Close-up Captures of Animals Using Trail Cameras

Out of some of the hundreds of thousands of photos Al Muir has taken with his trail cameras, he still believes the buck and doe picture is one of his best.

The perfect nature photo is waiting to happen, but it might take days or months to capture it, says hobby photographer Al Muir.

The Plymouth resident, who has many cameras in wooded areas, said when an unbelievable image is captured it is worth the many treks in the woods to adjust the lens, study the wildlife and exchange camera cards.

In particular, he remembers one photo in the winter of 2011 that captured a doe nuzzling up to a buck which he says to this day is one of his favourites.

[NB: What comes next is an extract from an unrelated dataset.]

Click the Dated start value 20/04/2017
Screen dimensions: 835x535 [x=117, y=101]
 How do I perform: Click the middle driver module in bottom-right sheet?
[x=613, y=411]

“I worked really hard for that picture,” he said. “I had a trail packed down in a spot and there was food there because that was the only way to get them to come that location. I would go in for a period over months and each time it snowed, it would cover the trail into the woods so I could only follow an outline. I would walk in with a 75-pound back pack on my back and if I fell off the trail, I would be in deep snow. It was a long process but it was worth it to me.”

It is hard to believe that out of the 500,000 photos he now collects each year from his trail cameras that one still holds top prize, but he said this is probably a photo not one would ever see otherwise.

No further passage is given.